INSTRUCTIONS FOR THE TASK:
Work out how many lines of the records contain "computer". Answer with the number and nothing else.

INFORMATION PROVIDED:
%%

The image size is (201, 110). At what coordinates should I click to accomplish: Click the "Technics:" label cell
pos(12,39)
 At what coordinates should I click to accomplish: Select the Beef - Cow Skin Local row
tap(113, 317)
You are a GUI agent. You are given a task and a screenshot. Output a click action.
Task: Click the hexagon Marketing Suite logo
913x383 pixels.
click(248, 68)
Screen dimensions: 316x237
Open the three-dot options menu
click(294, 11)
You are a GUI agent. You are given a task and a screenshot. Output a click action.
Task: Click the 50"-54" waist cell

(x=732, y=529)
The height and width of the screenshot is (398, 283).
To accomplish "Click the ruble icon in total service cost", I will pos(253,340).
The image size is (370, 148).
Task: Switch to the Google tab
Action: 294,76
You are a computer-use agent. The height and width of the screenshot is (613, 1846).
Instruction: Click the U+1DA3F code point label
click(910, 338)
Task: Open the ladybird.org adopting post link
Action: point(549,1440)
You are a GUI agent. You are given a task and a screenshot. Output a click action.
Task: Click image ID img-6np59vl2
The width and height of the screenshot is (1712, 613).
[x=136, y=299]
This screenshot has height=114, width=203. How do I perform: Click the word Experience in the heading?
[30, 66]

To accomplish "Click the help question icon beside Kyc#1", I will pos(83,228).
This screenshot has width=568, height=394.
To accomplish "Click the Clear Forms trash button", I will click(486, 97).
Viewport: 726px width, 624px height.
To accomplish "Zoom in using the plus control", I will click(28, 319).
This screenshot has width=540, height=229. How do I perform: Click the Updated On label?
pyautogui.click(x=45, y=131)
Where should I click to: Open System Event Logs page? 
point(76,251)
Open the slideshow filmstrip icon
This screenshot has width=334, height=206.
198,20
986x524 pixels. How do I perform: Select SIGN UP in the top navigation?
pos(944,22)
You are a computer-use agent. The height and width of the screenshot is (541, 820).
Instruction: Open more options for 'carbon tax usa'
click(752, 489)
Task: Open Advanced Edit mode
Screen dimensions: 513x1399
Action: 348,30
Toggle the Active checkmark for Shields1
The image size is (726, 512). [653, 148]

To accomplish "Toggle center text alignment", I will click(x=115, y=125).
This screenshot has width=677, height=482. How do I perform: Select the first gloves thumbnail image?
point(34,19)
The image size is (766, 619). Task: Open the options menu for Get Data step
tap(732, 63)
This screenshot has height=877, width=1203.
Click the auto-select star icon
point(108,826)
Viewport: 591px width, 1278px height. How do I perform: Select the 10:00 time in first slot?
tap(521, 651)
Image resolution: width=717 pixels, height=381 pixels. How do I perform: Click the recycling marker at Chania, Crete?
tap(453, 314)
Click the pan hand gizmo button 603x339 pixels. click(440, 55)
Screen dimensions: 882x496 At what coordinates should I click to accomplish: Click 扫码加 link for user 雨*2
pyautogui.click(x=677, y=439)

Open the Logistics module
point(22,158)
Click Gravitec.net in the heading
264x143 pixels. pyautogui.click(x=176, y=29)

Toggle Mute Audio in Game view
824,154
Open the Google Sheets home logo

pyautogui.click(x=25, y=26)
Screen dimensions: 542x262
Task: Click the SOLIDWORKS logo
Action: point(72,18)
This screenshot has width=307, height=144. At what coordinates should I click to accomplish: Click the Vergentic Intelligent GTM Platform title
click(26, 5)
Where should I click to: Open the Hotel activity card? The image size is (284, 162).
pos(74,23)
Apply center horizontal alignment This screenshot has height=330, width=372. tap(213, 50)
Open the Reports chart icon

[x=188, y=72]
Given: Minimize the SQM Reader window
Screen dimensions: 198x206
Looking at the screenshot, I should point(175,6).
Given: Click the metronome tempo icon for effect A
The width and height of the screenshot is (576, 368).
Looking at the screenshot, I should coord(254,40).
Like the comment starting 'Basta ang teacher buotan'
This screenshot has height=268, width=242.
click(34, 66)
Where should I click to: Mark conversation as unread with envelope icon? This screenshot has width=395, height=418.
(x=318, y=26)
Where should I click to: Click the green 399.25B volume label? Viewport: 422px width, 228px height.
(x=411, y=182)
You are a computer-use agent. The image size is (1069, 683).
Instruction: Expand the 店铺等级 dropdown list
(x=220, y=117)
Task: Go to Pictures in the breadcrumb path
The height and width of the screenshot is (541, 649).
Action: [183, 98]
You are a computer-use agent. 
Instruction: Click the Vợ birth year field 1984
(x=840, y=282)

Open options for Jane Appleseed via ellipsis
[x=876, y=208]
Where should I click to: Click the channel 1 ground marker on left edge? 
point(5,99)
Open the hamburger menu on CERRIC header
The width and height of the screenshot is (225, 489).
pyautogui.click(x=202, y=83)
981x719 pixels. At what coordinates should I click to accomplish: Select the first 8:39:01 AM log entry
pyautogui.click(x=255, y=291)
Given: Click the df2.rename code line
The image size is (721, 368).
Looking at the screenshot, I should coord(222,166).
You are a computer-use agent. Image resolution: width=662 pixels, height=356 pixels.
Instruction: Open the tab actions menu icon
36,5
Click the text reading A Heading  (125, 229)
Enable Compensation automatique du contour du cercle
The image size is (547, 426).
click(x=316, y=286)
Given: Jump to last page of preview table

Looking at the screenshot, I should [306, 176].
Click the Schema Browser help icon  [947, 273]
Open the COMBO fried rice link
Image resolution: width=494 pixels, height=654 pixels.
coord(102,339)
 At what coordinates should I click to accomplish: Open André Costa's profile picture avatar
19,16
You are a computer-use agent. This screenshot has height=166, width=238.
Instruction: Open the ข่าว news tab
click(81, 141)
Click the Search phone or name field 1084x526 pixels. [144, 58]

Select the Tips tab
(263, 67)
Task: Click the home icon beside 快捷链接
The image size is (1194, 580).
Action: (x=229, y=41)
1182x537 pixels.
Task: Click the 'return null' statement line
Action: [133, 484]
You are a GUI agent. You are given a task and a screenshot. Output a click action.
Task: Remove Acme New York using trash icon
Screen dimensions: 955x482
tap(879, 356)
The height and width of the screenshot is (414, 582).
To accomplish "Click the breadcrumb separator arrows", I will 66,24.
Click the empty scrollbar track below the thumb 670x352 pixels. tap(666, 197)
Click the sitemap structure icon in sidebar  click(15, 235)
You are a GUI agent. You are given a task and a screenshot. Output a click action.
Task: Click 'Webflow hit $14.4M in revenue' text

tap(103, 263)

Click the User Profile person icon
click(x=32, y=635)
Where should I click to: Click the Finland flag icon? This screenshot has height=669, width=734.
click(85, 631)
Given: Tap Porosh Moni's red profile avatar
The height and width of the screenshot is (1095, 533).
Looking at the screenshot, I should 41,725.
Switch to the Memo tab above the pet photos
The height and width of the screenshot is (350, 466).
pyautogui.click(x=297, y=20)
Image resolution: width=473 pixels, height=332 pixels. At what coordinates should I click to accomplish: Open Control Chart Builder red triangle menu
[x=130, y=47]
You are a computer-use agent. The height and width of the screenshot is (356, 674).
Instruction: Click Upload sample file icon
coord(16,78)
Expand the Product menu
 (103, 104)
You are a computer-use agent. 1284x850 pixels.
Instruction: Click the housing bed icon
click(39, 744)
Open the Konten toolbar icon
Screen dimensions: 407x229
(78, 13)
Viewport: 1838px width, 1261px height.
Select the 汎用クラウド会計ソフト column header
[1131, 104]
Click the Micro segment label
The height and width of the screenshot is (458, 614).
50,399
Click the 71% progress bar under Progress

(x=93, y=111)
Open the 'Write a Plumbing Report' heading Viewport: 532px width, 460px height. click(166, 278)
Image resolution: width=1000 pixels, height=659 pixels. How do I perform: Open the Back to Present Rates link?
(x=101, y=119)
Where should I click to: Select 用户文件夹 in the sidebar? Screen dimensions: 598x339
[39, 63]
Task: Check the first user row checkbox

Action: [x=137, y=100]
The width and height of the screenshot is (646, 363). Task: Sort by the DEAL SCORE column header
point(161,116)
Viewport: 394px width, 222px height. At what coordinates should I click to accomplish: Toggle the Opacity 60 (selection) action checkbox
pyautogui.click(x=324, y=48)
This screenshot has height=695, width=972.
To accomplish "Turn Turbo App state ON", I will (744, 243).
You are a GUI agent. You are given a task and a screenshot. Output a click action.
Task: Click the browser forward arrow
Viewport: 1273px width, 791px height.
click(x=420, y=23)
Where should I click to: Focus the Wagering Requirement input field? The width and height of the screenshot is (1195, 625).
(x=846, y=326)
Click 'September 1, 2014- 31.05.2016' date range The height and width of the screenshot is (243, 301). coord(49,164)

%%

ANSWER TO THIS EXERCISE:
8